The ISE GUI has a utility under the process: User Constraints --> Create Timing Constraints that helps you build timing constraints for the design.

As for finding the additional constraints you need, you can look at the Static Timing from the Design Summary viewer. You will see lots of entries in the report starting with the word "Unconstrained." Look at the reported worst case paths for these to see if they violate your system requirements.

At 1 MHz or even 25 MHz, you're not likely to see issues with PERIOD timing. However there is always the possibility of input setup and hold or clock to output timing issues, especially if you haven't pushed all registers into the IOB's.

You also state "I hardly think there must be cross clocking domain issues..."

I would suggest you think again. Wherever you use a signal in a synchronous process that was not sourced by the same clock, you can have a clock-domain-crossing (CDC) issue.

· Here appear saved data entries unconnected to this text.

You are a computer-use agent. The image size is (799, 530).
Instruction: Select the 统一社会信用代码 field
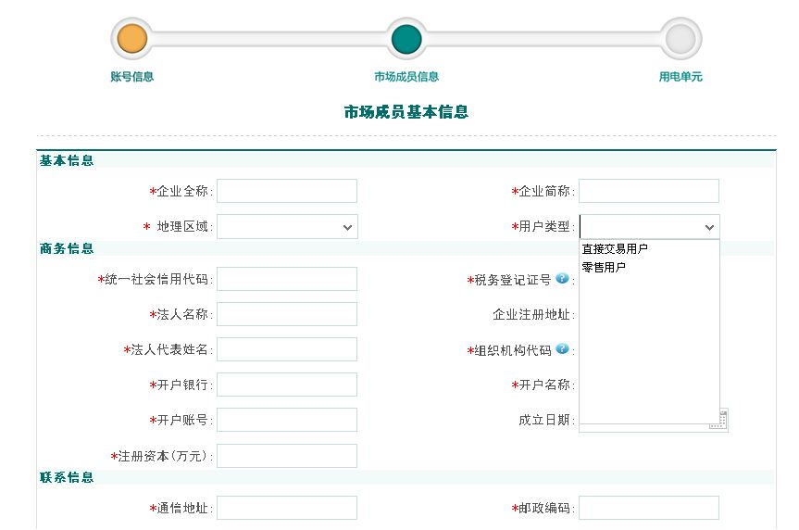(x=287, y=279)
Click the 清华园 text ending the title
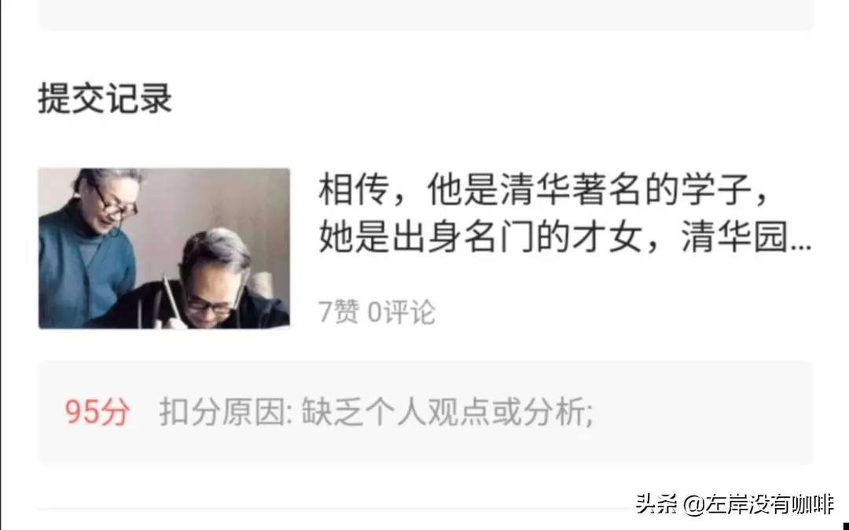This screenshot has width=849, height=530. (x=735, y=237)
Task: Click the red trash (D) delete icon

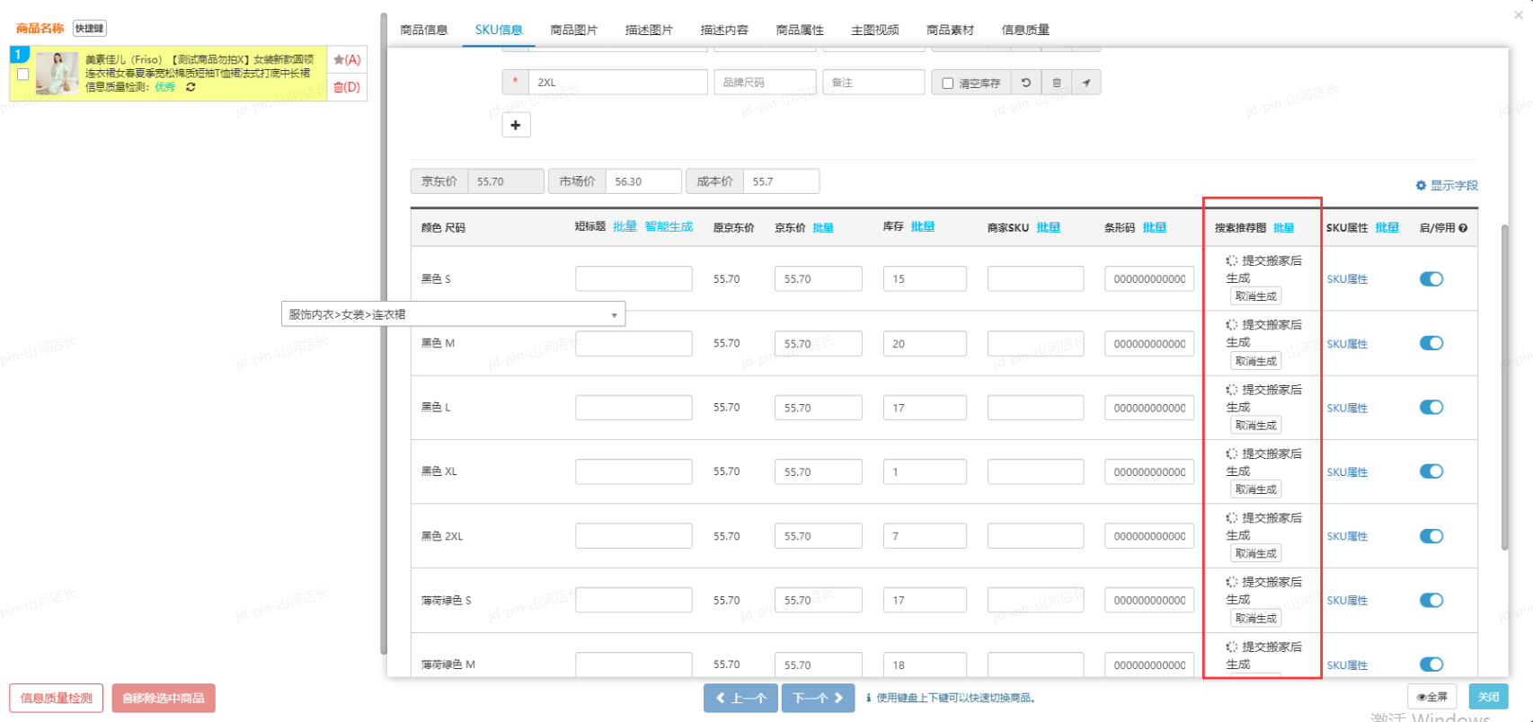Action: point(347,87)
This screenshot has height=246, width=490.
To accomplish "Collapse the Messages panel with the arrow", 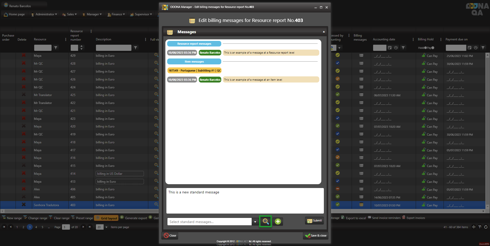I will 324,32.
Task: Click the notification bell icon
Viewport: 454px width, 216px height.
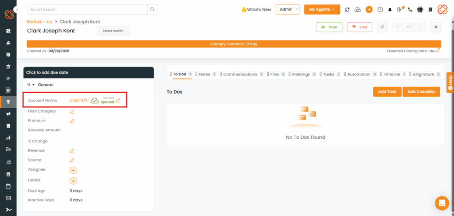Action: [x=390, y=9]
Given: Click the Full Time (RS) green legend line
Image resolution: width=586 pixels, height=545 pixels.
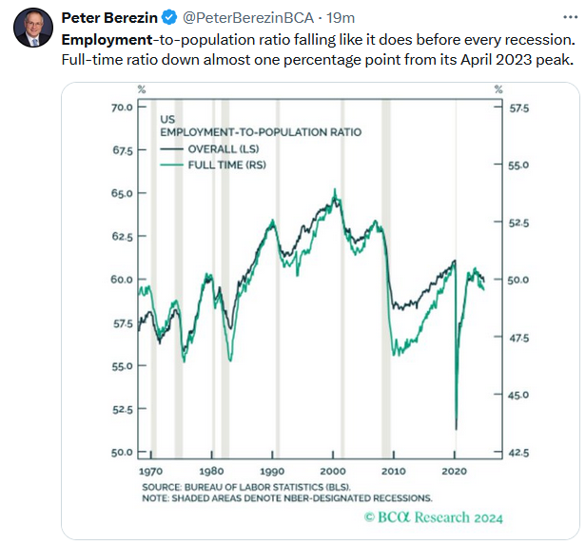Looking at the screenshot, I should pyautogui.click(x=171, y=165).
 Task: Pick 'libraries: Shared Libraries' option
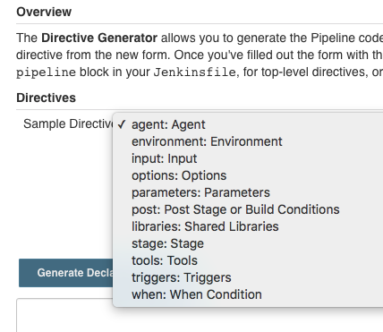tap(248, 226)
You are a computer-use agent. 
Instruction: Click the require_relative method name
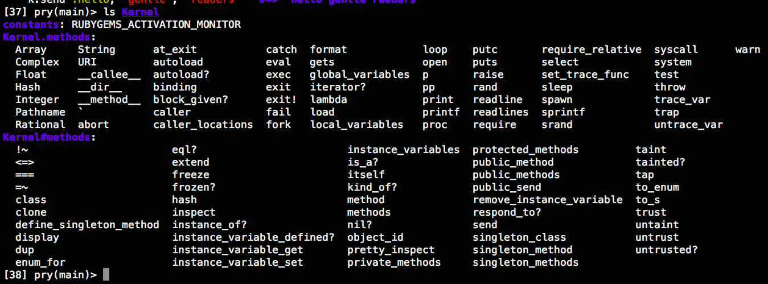pyautogui.click(x=592, y=50)
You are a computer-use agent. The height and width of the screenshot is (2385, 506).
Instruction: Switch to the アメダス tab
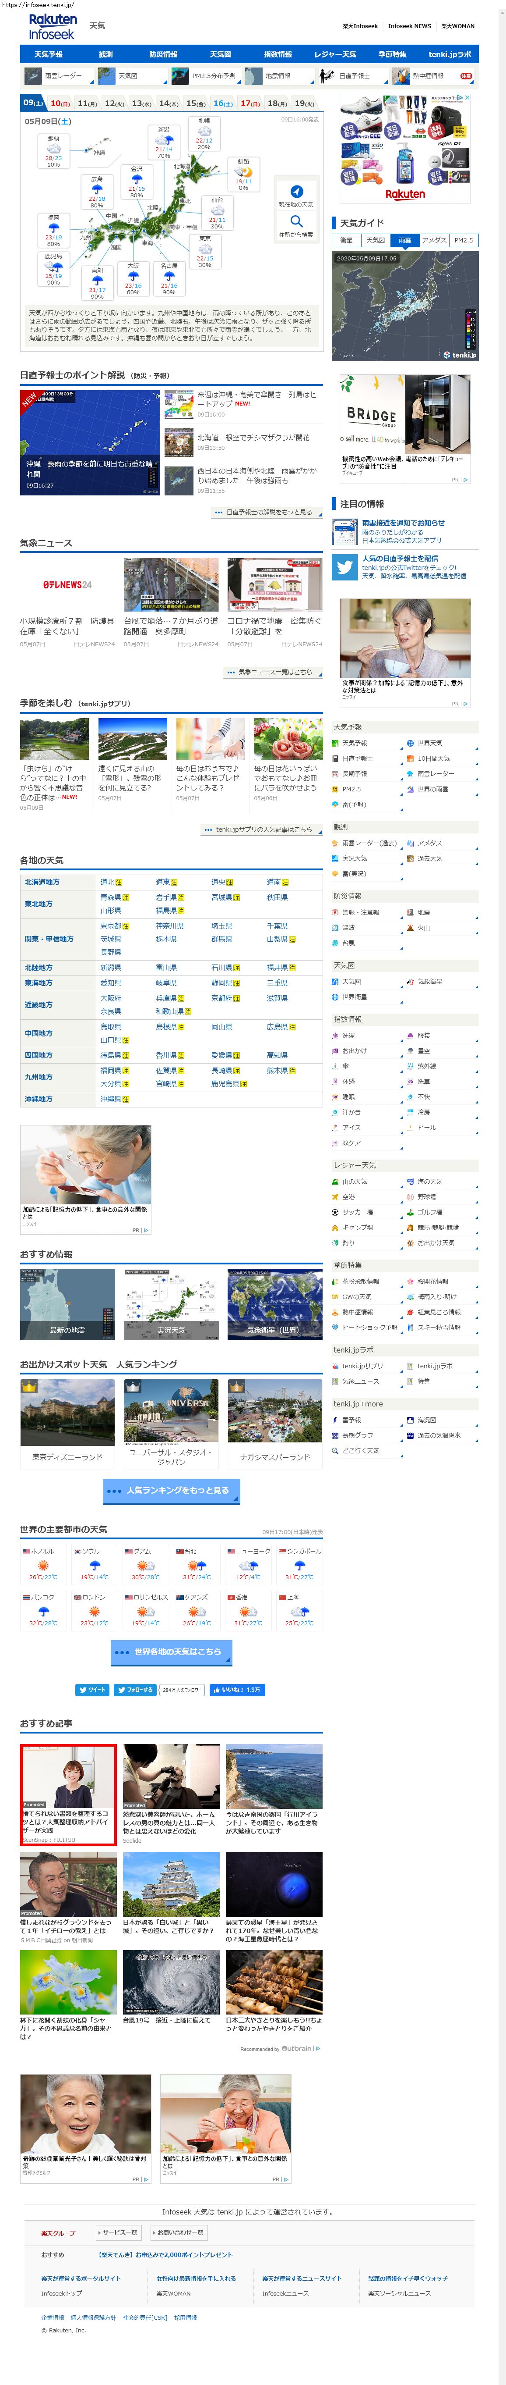point(434,240)
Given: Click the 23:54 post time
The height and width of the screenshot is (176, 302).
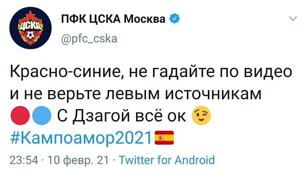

In state machines these can lead to lock-up, or to occasional wrong behavior. The lower your operating frequency, the less often the failure occurs, but there is no frequency above DC where it can't happen, because it has to do with setup and hold time, and not signal delay. The standard tools you get with ISE do not check for CDC issues, and you'd have to spend a lot of money to get a tool that automates this process. However, if you know your design you can go through it and check for areas of potential problem. The number one rule for CDC is that any signal must go through exactly one flip-flop where it crosses into a new clock domain. i.e. the same signal must not be sampled by two different flip-flops in the new clock domain. After going through the first flop, the Q of that flop can be sampled by multiple other flops in the new domain. If you are concerned about metastability, you can add a second flop after the first one before fanning out. i.e. consider the output of the first flop in the new domain to still be "asynchronous" because it can have unknown additional metastable delay.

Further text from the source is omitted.